Mary’s Vulva: Jesus Christ, Vesica Pisces and the Christian Fish Symbol
Many of the stories in the biblical gospel stories have mathematical significance, like the name of Jesus, and use numbers to convey sacred geometrics. Jesus often says things like, “Let those who have ears, hear!” or “Let those who have eyes, see!” alluding to the need to seek a deeper interpretation for his parables. He also chastises his apostles frequently for not understanding the actual significance behind his stories.
One example is the appearance of Jesus on the shore of Tiberias, after he has been resurrected. He comes to his disciples (who, incidentally, had all abandoned him and returned to fishing), and helps them catch exactly 153 fish.

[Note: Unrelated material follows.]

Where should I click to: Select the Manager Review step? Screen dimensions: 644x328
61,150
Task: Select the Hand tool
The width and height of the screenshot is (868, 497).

While this number may seem like a supercilious detail – its very lack of significance lending credence to the idea that this miracle really took place – in fact it has a very serious role to play.
There is a similar story about Pythagoras, and although the exact number of fish that Pythagoras caught has been lost, it may well have been the same figure. 153 was a sacred number Pythagorean communities, a number with special significance. The fish, and the number, are references to a mathematical principle often used in the mysteries called Vesica Piscis, or the “measure of the fish.”
When two equal circles are joined so that the perimeter of one passes the epicenter of the other, it produces a third, intermediate section, which resembles the shape of a fish. This section further contains two equilateral triangles. The mathematical ratio of its width (measured to the endpoints of the body) is nearly 265:153, yielding the number 1.73203, or the square root of 3. This can be confirmed using Euclid’s 47th Proposition.
This symbol was used in the mysteries to show the unification of divine principles. Three circles joined this way were used to represent the eternal trinity; Father, Son and Holy Spirit, united in one God. In the mysteries of Ephesus, the Goddess wore this symbol over her genital region, and in the Osiris story, the lost penis was swallowed by a fish which represented the vulva of Isis. Likewise, in many examples of Christian art, Jesus Christ is proceeding from this symbol, representing his birth from the Goddess.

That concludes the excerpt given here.